Avocado Crab Rolls PRINT
- YIELD: 2 rolls
Your Best Avocados Contest Winner!
by James Ransom
• A&M’s Testing Notes:
WHO: meganvt01 is an attorney in Annapolis who loves to cook with local seafood and produce whenever possible.
WHAT: A butter-toasted roll bursting with crab and bound by avocado mayonnaise.
HOW: Like the best seafood rolls, less is more here: just puree the mayo, chop the vegetables, and fold it all together. Don’t skip the butter lettuce during assembly!

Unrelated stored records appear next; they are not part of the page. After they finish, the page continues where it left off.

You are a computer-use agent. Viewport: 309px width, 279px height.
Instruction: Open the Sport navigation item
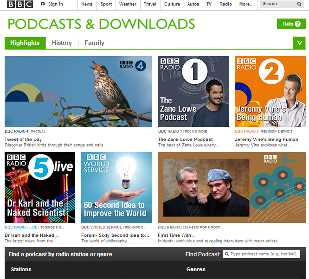pyautogui.click(x=106, y=4)
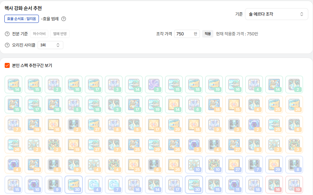Open the 기준 솔 에르다 조각 dropdown
The height and width of the screenshot is (195, 313).
pos(276,14)
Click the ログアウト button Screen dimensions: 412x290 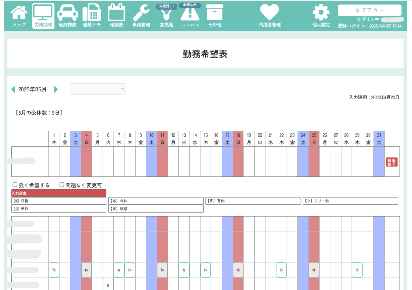369,10
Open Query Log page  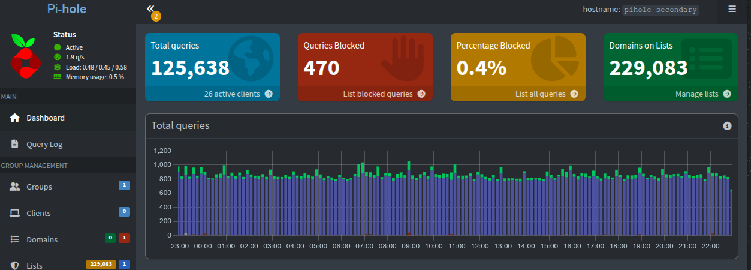[44, 144]
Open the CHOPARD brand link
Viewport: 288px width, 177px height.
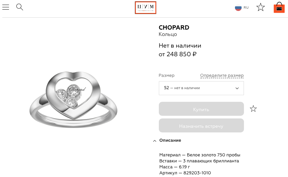pos(174,28)
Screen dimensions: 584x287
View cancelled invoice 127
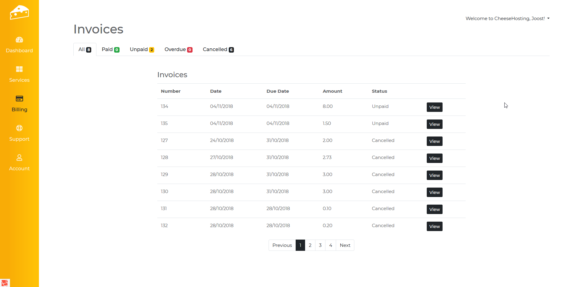point(434,141)
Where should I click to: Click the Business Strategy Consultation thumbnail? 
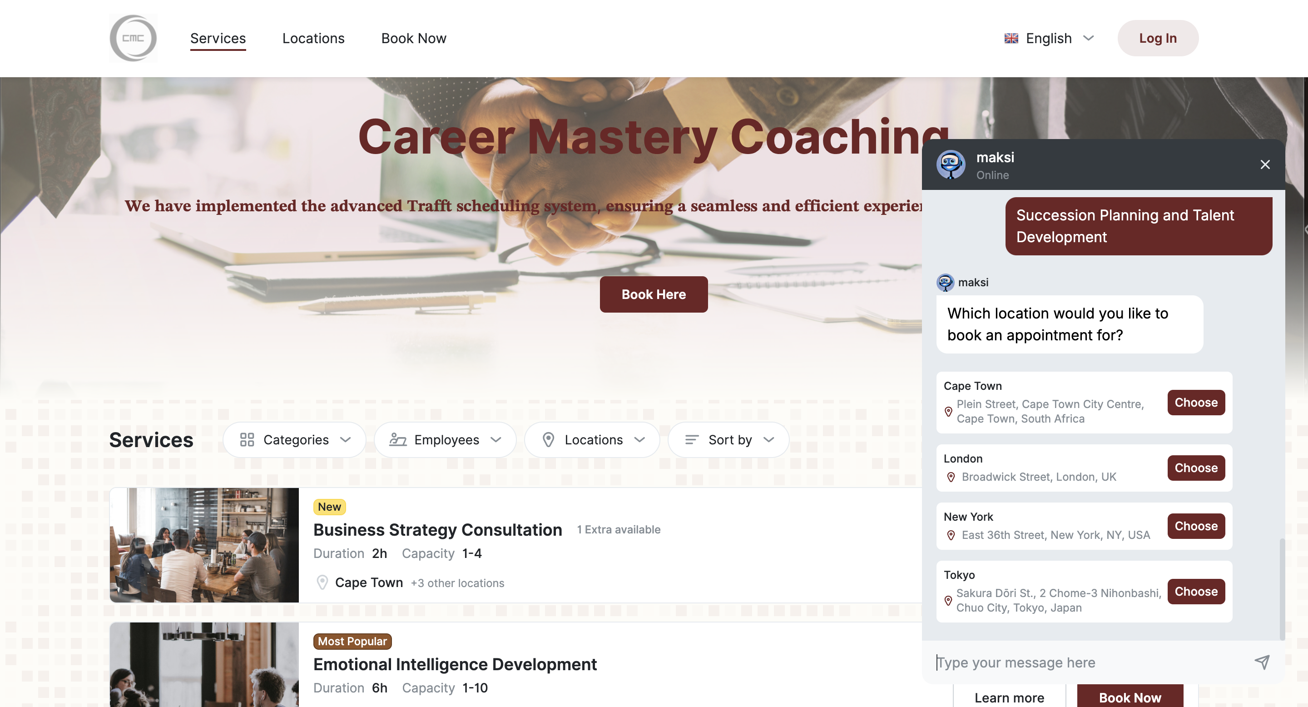point(204,544)
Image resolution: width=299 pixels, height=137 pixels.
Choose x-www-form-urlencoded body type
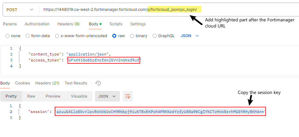pyautogui.click(x=57, y=36)
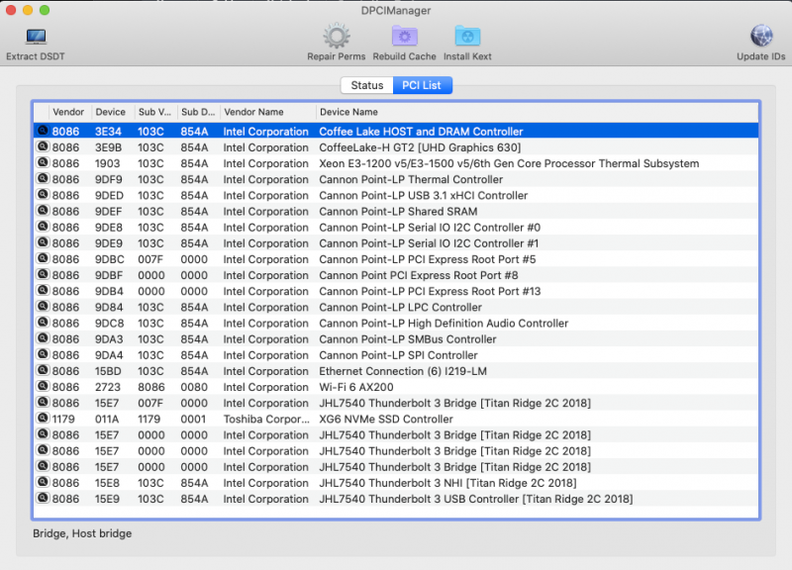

WHY WE LOVE IT: We admire meganvt01’s scrappiness — when you move and lobster stops being local, just sub in the local seafood!
• meganvt01’s Notes:
The first summer after my husband and I met, I made my first trek to the East End of Long Island where he spent his summers growing up, and had my first bite of a lobster roll. The sweet simplicity was a revelation. I look forward to one each time we visit our family. Lobsters certainly aren’t local here in Maryland, but sweet blue crab is abundant this year. So I based this dish on my favorite parts of a lobster roll, with the avocado playing up the richness of the dish in a way that helps humble crab be a bit more exotic. We can’t get the classic top split hot dog buns here – so I trim off the crusts from regular buns and toast the sides in butter. If I were at the Clam Bar in Amagansett – I’d have a Red Stripe with my lobster roll. I think it makes a nice pairing here too. This recipe makes more than enough avocado mayo for 2 rolls – so use the extra for a tasty BLT or more rolls! I had 2 people to serve and 1 avocado that was perfectly ripe so I made this for 2. Easily scales upwards.
Makes 2 rolls
|½||ripe hass avocado - rough chop|
|⅓||cup good quality mayo|
|¼||teaspoon lemon zest|
|½||teaspoon champagne vinegar|
|Avocado crab rolls:|
|1||cup crab meat - I used blue crab but use your best quality local or available crab (or even lobster if you had too :))|
|½||ripe hass avocado - chopped|
|2||tablespoons red pepper, minced|
|2||tablespoons celery, ribs removed, minced|
|1||tablespoon chopped chives|
|2||hot dog buns (top split preferred - if not, trim the side crust off to leave a flat space for toasting)|
|3-4||leaves buttercrunch (butter) lettuce - optional|
|Old Bay seasoning|
1. In a food processor, combine all ingredients and process until smooth. Season with salt and pepper.
Avocado crab rolls:
1. In a bowl, gently combine the crab, red pepper, and celery. Add spoonfuls of the avocado mayo to adjust the moistness to your liking. For my two rolls, I used approximately 3 tablespoons of the avo mayo.
2. Fold in the avocado gently. Taste for seasoning.
3. Assembly – OPTIONAL to use the buttercrisp lettuce – I like the crunch on mine – my husband and son prefer to leave the “salad” out of their roll. Its up to you. Layer (or not) a few leaves of lettuce in the bun. Heap on the crab salad. Sprinkle with Old Bay and top with chives.